Guy Vallancien, chirurgien, professeur d’urologie à l’université Paris Descartes, membre de l’Académie nationale de médecine et de l’Académie nationale de chirurgie, considère également que la vraie question est celle de l’innovation organisationnelle. Selon lui, les territoires de santé et l’organisation des professions de santé, vont exploser sous la pression des Technologies de l’information et de la communication (TIC). Elles vont générer un regroupement des professionnels qu’il faut d’ailleurs encourager.

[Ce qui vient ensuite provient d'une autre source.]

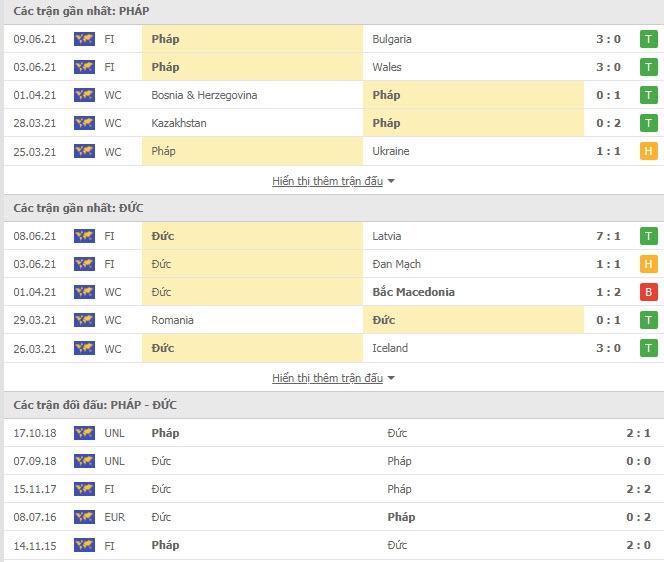
Task: Open the 2 : 2 score of 15.11.17 match
Action: point(638,489)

“La jeune génération a compris et va travailler dans les maisons de santé qui vont se multiplier, soutient-il. Nous allons passer de l’artisanat médical à l’industrie du soin. C’est cette organisation qui est l’avenir et qui va constituer le relais avec les CHU. Il faut libérer des terrains et donc libérer des ’zones d’activité sanitaire’ gratuitement. La médecine de demain doit s’organiser à partir de la médecine de proximité.” Didier Tabuteau partage cette idée que le système doit se mettre en place localement et territorialement car “la même démarche ne va pas forcément fonctionner d’un territoire à un autre. La réforme doit se faire par le terrain”. Il va même plus loin en estimant que la régulation de la médecine de ville et les négociations conventionnelles devraient se dérouler à l’échelon régional. L’article 41 du projet de loi de modernisation de notre système de santé marque une très légère avancée dans ce domaine car il est prévu une déclinaison régionale des modèles conventionnels. Mais elle ne pourra avoir lieu qu’avec des contrats types définis au niveau national…

“Nous sommes dans une absurdité complète, estime Guy Vallancien. On ne prend plus de risque dans ce pays. Les expérimentations marchent à petite échelle. Laissons les faire, et régionalisons !” Mais le problème est qu’en France, “nous avons du mal à accepter des offres de soins différenciées”, pointe du doigt Gérard de Pouvourville. “Ce n’est pas un blocage juridique mais psychologique”, conclut Didier Tabuteau.

 

Source :
www.egora.fr
Auteur : Catherine le Borgne

 

* Politiques de santé, Idées, innovations et illusions, Mélanges en l’honneur de Jean de Kervasdoué, Ed. Economica, octobre 2015.